Rain and mud pours over Haiti’s quake homeless

PORT-AU-PRINCE, Haiti — A heavy downpour today sent the throngs living beside Haiti’s shattered national palace cowering under tarps as the rush of water made much of the camp of earthquake victims impassable — an ominous foretaste of the rainy season to some.

Amputees struggled to maneuver through mud on crutches and wheelchairs.

Many in the makeshift tent cities housing nearly 600,000 people in Haiti’s capital still live without even plastic tarps, which the international community is trying to get to everyone by May 1.

So when the rain comes, bed sheets spread on sticks as protection from the sun quickly get soaked and people move in temporarily with neighbors who have waterproof tents. The lucky actually have beds off the ground.

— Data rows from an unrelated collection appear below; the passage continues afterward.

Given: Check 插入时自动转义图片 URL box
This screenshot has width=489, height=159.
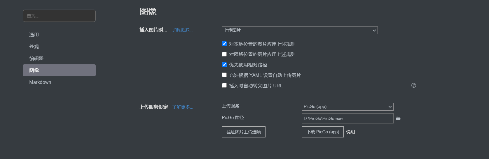Looking at the screenshot, I should click(224, 85).
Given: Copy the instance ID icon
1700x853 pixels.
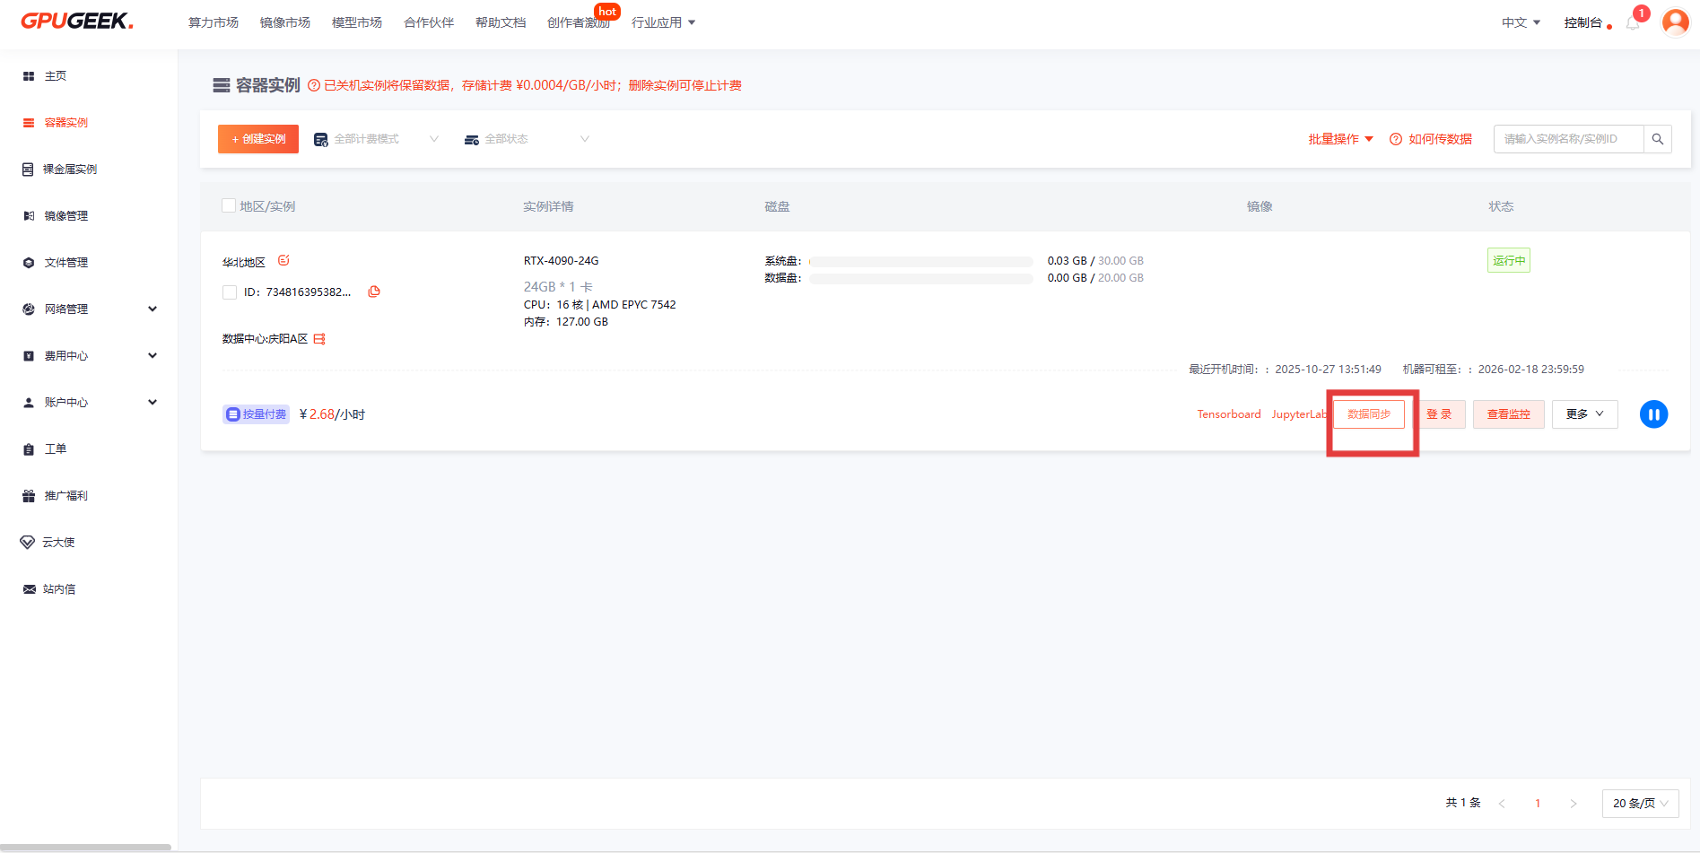Looking at the screenshot, I should [374, 292].
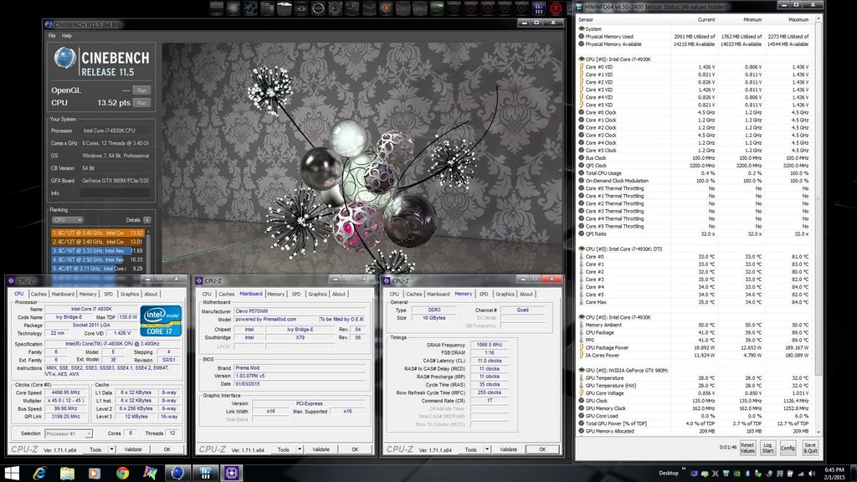Open the File menu in Cinebench
This screenshot has width=857, height=482.
point(52,36)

“It’s hard to keep my kids clean. There’s too much rain, too much dirt,” said Joseph Dukens, 25, at the camp beside the national palace.

He pointed to his baby daughter, who had her leg amputated below her hip. “It’s only going to get worse.”

The government, aid groups and foreign governments have been wrangling for five weeks over how to housing earthquake survivors, but neither the weather nor the people are waiting.

Makeshift camps have hardened into shantytowns, adding a new dimension to the capital’s teeming slum life with an extra helping of disease, hunger and misery brought on by the Jan. 12 disaster, which killed more than 200,000 people.

While the camps blossomed, officials debated what to do with the 1.2 million people left homeless by the disaster nationwide.

In the meantime, people are planning to stay in some very dangerous places: at the bottom of hillsides they know will collapse in a heavy rain or near riverbeds that are bound to flood. They are crowded into polluted areas where sanitation is limited and disease is already starting to spread.

“The government has said for weeks that they have identified sites, but time is getting short and there has been little progress,” said Ian Bray, an Oxfam spokesman.

And the delay has caused complications, as evident on a former landing strip-turned-boulevard called Route de Piste, where a cluster of ramshackle villages has taken root.

Row upon row of corrugated tin and wood shacks stand against the wind as dusty men walk between them carrying saws and hammers.

Children look for the snow cone man at the crossroads, near where a lottery dealer named Max has set up his booth. In a shack marked “Boulangerie Pep La” — the people’s bakery — the smell of dough wafts from the oven.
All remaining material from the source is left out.